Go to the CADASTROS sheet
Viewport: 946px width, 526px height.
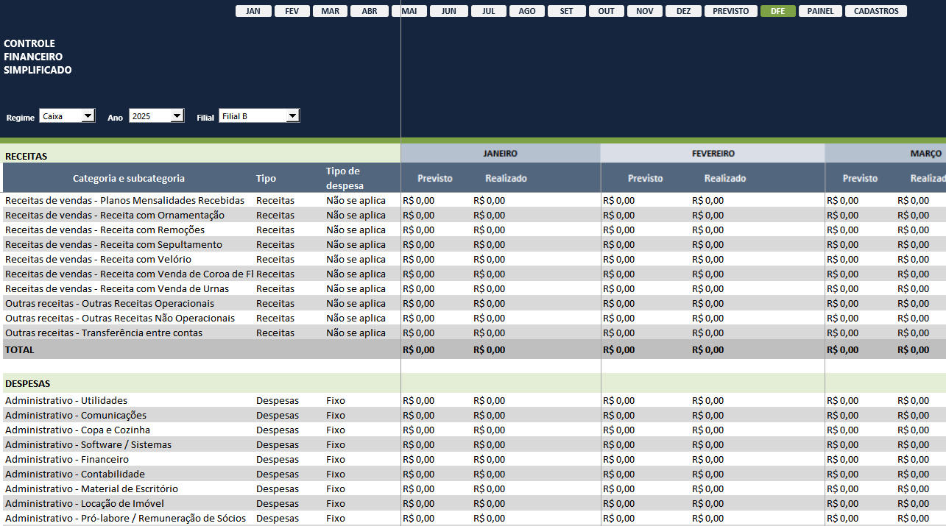[875, 11]
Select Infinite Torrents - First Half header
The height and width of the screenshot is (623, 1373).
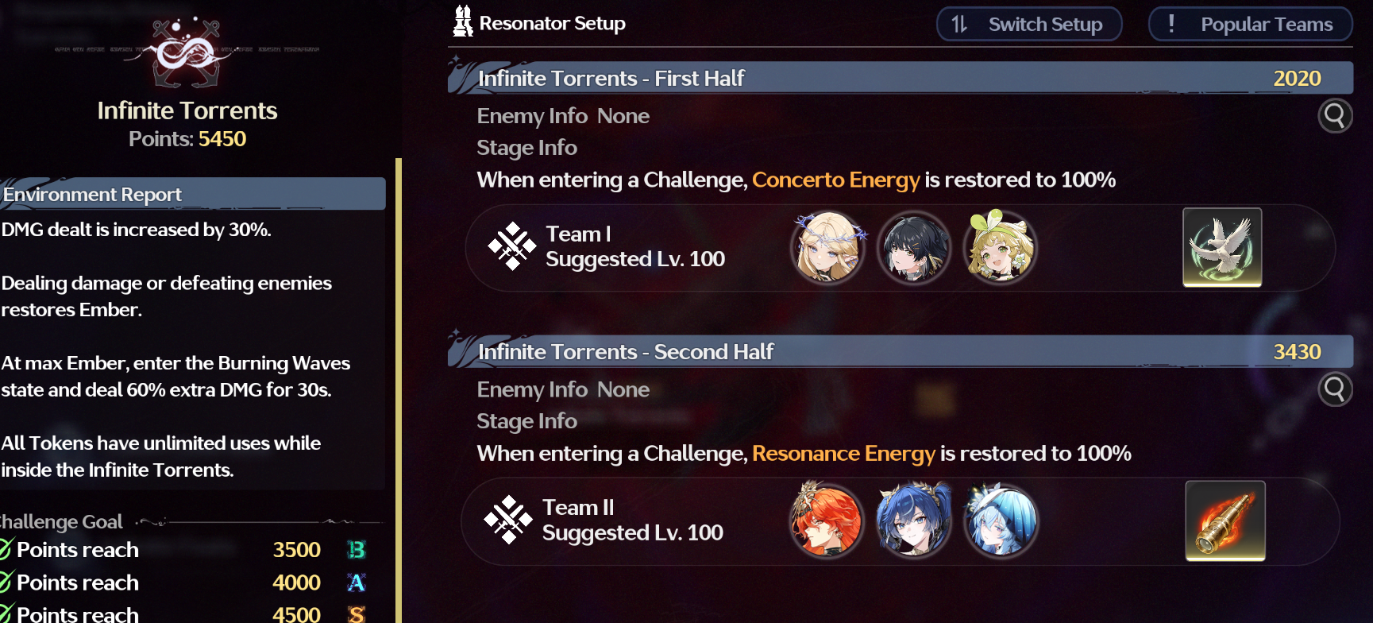(x=901, y=78)
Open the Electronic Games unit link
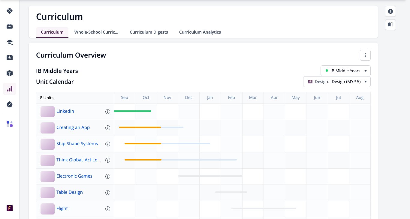410x219 pixels. (x=74, y=176)
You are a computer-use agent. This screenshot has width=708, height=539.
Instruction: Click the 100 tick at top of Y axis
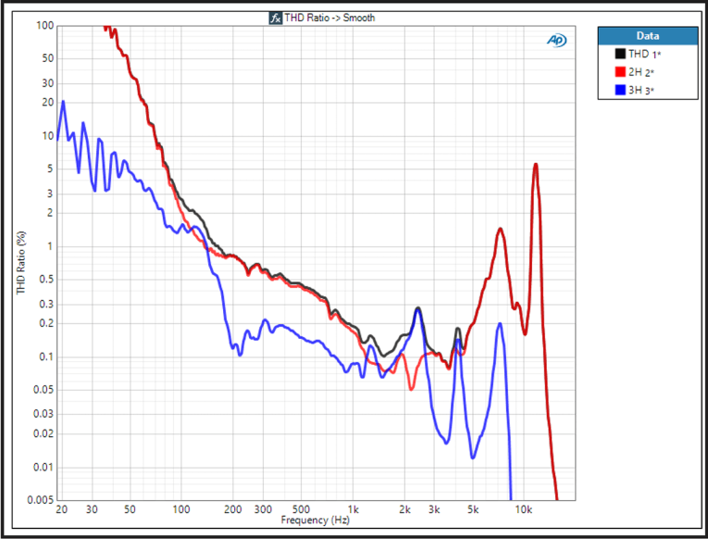click(x=43, y=25)
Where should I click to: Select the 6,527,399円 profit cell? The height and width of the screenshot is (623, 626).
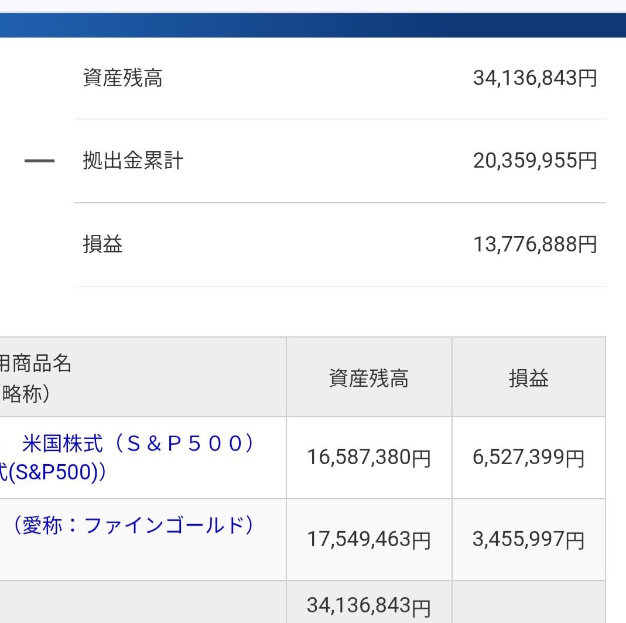tap(528, 458)
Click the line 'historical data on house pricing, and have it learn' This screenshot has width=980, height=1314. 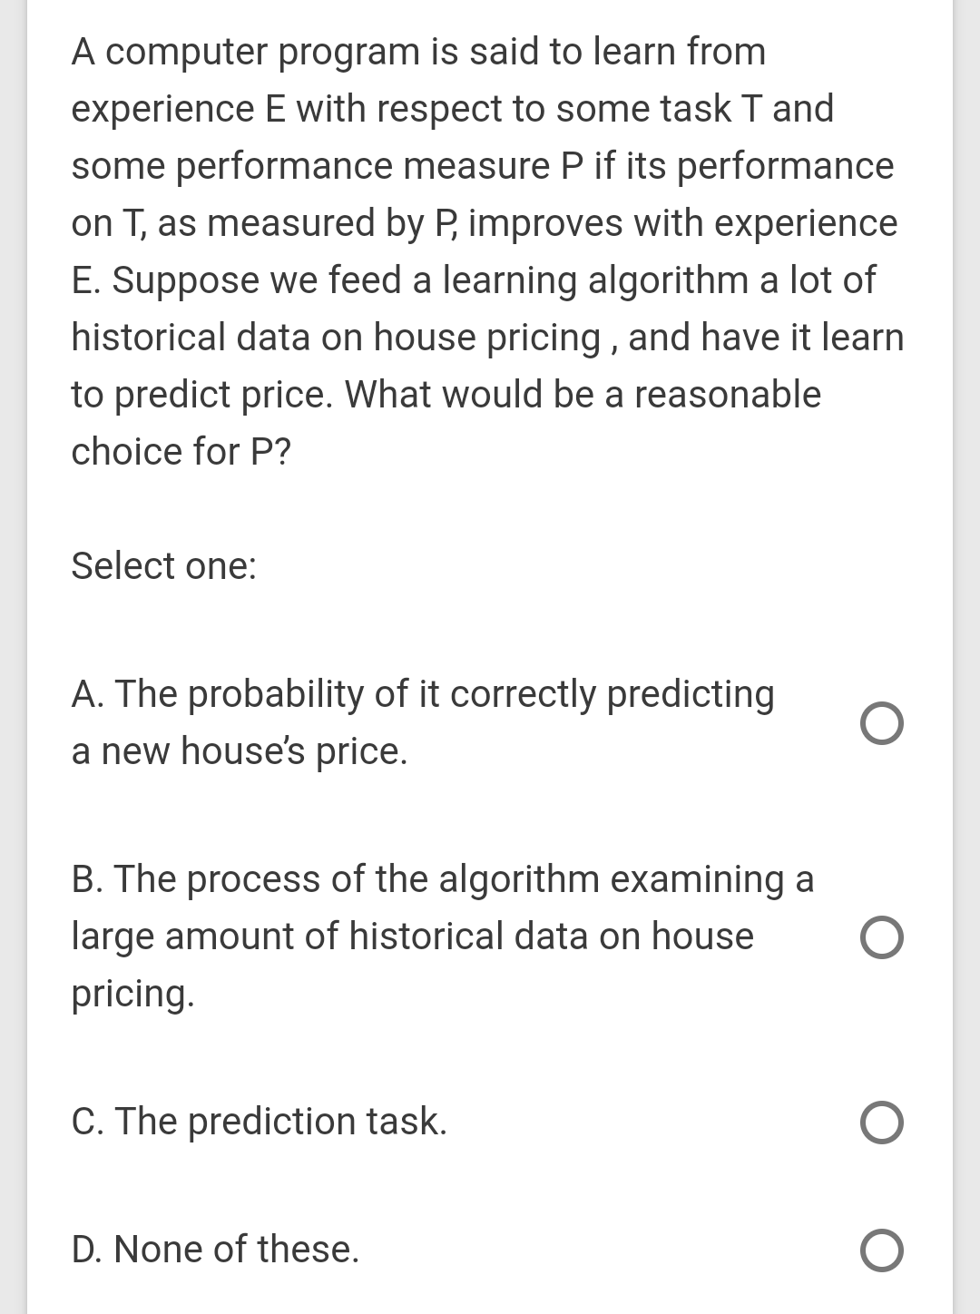pos(488,338)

——

Print the data above verbatim from the first line through the line holding "You are a computer-use", leaving every picture out.

## Task solution
Go to the CADASTROS sheet
Viewport: 946px width, 526px height.
[875, 11]
Select Infinite Torrents - First Half header
The height and width of the screenshot is (623, 1373).
(x=901, y=78)
Open the Electronic Games unit link
410x219 pixels. (x=74, y=176)
You are a computer-use agent. This screenshot has width=708, height=539.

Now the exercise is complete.